*WORK REQUIRED*: Throughout the entries below, report every line where "computer" is found.

(Dataset items)
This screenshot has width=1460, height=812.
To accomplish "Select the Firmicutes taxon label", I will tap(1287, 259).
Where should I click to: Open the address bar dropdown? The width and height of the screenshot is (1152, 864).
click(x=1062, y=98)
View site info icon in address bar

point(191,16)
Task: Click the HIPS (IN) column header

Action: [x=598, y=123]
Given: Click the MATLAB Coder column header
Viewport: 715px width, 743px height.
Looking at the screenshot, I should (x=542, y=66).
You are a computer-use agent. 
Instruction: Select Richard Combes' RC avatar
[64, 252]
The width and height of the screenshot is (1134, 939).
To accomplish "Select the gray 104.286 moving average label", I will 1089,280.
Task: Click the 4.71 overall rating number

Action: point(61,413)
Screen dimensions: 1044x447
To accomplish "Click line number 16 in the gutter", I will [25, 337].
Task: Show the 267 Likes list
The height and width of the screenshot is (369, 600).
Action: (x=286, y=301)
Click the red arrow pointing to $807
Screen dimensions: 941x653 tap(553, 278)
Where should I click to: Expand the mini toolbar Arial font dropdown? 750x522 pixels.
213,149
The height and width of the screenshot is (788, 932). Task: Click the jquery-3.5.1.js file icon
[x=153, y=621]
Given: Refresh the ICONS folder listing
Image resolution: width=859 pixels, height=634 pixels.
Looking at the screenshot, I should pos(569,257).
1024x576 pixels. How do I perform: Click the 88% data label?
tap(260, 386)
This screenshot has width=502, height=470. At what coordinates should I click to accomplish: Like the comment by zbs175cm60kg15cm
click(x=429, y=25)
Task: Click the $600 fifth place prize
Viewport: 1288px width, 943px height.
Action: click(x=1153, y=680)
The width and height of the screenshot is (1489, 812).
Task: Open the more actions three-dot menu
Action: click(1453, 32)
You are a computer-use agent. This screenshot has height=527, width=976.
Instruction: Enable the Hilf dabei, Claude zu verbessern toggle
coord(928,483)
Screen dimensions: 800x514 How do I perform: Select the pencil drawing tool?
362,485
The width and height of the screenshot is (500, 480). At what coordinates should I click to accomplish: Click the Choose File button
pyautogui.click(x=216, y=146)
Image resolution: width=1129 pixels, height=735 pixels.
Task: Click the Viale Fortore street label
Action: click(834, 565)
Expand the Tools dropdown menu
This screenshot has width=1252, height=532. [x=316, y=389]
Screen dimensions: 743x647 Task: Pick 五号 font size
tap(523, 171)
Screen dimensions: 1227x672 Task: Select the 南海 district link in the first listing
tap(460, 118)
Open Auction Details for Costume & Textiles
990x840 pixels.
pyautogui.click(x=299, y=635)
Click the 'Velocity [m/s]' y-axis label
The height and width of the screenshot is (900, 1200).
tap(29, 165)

*WRITTEN SOLUTION*:
You are a computer-use agent. 
You are a computer-use agent. This screenshot has height=527, width=976.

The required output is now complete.